Though popular interest in MMT has waned, markets appear to accept MMT as policy and the premise that deficits do not matter, or at least the Fed can target rates and manufacture a soft landing. The US Treasury curve is basically flat from 2 years and longer while inflation expectations remain grounded between 2 and 2.5%.
While MMT may work in theory, we do not believe there is a silver bullet. Economic policy involves trade-offs, i.e., promoting growth and employment means accepting higher inflation and/or a larger deficit that eventually has to be repaid. The risk is that these trade-offs become binding, resulting in falling growth or rising inflation volatility and inflation expectation that push longer-term borrowing costs higher across developed countries with meaningful implications for financial portfolios.
This note summarizes the foundations and policy implications of MMT as well as the implications for portfolio allocation. In short, we agree with Sean Corrigan’s assessment of MMT that “It’s not Modern; It’s not Monetary; and it’s not really much of a Theory.”
Modern Monetary Theory (MMT) advocates using the central bank to finance government deficits. Its foundation is “chartalism,” a theory outlined in 1905 that claims money originated with the government’s attempt to control economic activity, rather than developing naturally as a medium of exchange that allowed for more efficient transactions.

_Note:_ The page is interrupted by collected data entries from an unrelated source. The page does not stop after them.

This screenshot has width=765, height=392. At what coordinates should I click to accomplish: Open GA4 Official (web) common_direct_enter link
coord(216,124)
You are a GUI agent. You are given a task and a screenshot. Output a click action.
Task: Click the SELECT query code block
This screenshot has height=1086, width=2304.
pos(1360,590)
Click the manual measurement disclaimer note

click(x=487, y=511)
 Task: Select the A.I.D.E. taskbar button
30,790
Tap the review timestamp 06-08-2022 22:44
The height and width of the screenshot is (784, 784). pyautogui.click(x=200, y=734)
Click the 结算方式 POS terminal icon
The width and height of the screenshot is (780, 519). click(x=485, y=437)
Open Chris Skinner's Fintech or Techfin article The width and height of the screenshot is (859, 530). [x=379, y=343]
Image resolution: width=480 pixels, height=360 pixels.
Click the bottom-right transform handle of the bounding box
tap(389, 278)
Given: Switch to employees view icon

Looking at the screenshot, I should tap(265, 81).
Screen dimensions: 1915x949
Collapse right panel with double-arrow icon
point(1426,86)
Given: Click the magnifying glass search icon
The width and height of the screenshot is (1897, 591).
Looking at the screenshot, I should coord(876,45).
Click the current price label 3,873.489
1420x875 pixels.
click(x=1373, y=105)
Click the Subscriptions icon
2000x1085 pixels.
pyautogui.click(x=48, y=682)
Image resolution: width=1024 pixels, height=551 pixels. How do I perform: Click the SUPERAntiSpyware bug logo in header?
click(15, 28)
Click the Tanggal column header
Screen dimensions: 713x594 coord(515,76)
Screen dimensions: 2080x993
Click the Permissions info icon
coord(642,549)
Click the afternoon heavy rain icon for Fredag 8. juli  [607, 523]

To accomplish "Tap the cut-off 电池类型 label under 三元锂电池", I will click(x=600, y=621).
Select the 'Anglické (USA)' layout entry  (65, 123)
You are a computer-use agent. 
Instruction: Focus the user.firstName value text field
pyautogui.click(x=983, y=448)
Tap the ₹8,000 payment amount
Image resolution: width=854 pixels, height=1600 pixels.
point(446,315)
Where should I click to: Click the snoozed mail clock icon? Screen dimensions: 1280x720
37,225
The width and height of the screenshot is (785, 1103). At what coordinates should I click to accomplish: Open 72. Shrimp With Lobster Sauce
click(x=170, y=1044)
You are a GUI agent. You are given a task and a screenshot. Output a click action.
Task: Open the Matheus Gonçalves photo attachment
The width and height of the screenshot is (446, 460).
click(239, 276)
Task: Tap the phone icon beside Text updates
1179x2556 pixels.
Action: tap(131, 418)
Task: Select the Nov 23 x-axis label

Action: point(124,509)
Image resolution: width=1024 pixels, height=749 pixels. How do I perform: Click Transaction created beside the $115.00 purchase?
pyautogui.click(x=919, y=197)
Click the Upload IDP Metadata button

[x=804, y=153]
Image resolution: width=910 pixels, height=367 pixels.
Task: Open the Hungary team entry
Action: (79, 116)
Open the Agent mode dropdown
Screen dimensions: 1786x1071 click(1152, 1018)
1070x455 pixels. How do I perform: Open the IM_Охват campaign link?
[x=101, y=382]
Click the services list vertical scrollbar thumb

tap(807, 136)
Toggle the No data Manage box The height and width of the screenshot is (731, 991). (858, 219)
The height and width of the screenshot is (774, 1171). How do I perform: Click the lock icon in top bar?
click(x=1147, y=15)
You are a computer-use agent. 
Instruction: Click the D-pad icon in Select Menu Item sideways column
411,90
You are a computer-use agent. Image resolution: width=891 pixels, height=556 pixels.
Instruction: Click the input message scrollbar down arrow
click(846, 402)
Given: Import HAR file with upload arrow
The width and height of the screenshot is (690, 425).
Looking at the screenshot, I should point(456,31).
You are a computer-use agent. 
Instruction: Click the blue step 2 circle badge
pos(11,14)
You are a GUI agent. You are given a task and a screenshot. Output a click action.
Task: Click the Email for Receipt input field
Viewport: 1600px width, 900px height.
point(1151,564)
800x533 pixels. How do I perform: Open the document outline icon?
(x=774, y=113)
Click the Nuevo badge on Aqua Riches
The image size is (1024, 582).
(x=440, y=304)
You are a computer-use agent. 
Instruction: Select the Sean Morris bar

Since the government has a monopoly on the currency and all taxes must be paid in that currency, the government must first issue currency to individuals before it can then tax those individuals. This interpretation reverses / breaks the link between taxes and government spending.
Further, the accounting identity that assets equal liabilities is interpreted to equate government debt with savings. Spending as a liability on the government balance sheet results in a corresponding asset, which is claimed to prove that spending does not pull forward growth, reducing future growth and passing a burden on to future generations.
The policy implications derived from MMT mirror those of “functional finance” a concept developed by Abba Lerner in 1947.
The challenge is that MMT is based on a number of dubious assumptions:
Economics can be defined as the study of allocating finite resources to satisfy infinite human wants. MMT assumes away the concept of finite resources, either physical or the means to repay borrowing, and concludes that there is no limit on deficits. History has shown that at some point lenders will demand higher compensation, either in recognition of higher potential default risk, in anticipation of higher taxes to repay a growing deficit, or due to inflation. For example, during Liz Truss’s short reign as prime minster of the United Kingdom, she espoused aggressive MMT beliefs and the bond vigilantes effectively had her run out of town in less than 2 months.
The portfolio allocation implications include favoring real assets and stores of value over financial assets and long volatility over short volatility. It also requires a reconsideration of 60/40 portfolio construction.
In short, MMT is perhaps best summarized by Henry Hazlitt, who said of Keynes’ General Theory that it “contains much that is original and much that is true. Sadly, that which is true is not original and that which is original is not true.”